Литмир - Электронная Библиотека

— Неужели совсем нет женихов? — все еще всхлипывая, спрашивает Аурелия.

— Есть несколько, но лучше б таких и не было: пьяницы и бездельники. Что же мне, добровольно отдавать дочку в каторгу? Ну, представьте сами: вот у вас одна дочка, одна звездочка, одна, как бог на небе, вы ее растили, берегли, радовались…

Аурелия вытирает полотенцем глаза. На ее лице остаются черные потеки косметических теней и жирного крема. Она снова смотрит на девушку, но уже по-другому.

Старик переводит дух.

— Хорошо, что вы такая умная женщина, — говорит он, помолчав. — Я хоть душу с вами отведу. Чистую ведь правду говорю. Бегут парни из села — в город, на стройки. Даже танцев у нас уже нету… Раньше как было? По воскресеньям устраивали хору, приходили парни, приглашали девчат… смотрели и видели… каждый выбирал по душе. Понравятся друг другу — играют свадьбу. А теперь? Где сельская девушка покажет себя? Где она может встретить хорошего парня? В клубе, что ли, на лекции по атеизму?.. Так и стареют девушки вместе с родителями, тут уж не до любви… хоть бы завалящего какого найти. Вот и хожу, потому что жалко. Может, это, по-вашему, бесстыдство? Так и по-моему тоже! Но кто поможет мне в старости, если я сейчас не помогу ей? А здесь, в городе, парней много, молодых и красивых. Должны же быть среди них и честные, а? Неужто ни одного не найдется?.. Правильно я говорю, Сима?

— Да, папа, — отвечает она тихо, но внятно, как и подобает отвечать порядочной девушке, если к ней обращается отец.

Крестьянин взглядом ласкает ее и продолжает говорить. Лицо его кажется как-то вдруг постаревшим.

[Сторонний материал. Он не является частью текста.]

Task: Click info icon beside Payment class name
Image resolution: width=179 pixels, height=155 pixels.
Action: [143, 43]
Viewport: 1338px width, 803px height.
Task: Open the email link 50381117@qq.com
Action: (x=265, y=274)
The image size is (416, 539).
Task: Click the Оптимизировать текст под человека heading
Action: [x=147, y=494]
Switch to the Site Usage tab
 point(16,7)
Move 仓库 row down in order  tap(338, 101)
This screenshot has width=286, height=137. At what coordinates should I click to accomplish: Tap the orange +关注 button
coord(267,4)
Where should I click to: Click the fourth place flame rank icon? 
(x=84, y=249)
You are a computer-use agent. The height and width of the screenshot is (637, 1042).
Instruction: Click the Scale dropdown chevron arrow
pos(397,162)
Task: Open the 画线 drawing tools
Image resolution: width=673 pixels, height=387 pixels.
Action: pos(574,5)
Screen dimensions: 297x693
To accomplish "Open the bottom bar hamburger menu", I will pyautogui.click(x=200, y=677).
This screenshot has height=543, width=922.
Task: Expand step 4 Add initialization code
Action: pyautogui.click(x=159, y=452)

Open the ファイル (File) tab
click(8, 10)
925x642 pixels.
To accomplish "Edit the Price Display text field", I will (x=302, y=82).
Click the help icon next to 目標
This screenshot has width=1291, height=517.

— Вы не обижайтесь, мы к вам по ошибке второй раз пришли. Входим в каждый дом, стучимся в каждую дверь… не смотрите на меня так: нужда сильнее стыда… стучимся, входим, и я объясняю человеку, как и что, показываю невесту… Почему бы и нет, вы же сами видите, она чиста как слеза. Многие над нами смеются, говорят глупости, но есть и мудрые люди в этом городе, есть. Примут, расспросят, выслушают. У некоторых мы даже живем по нескольку дней… ничего страшного. Если, скажем, человек хочет познакомиться с девушкой поближе, я не против, пожалуйста: она остается, но и я с ней остаюсь. Потом уходим… И если мы найдем — а мы в конце концов найдем такого, кому она придется по сердцу, — я отдам ее. Но, поверьте, лучше бы отыскался жених, который согласится жить с нами, в селе. У нас все есть, и птица, и кабанчик, и овцы… а дом такой, что сердце слезами обливается, когда бросаешь его хоть на несколько дней. Я вот стою, разговариваю с вами, моя хорошая, а душа там, дома…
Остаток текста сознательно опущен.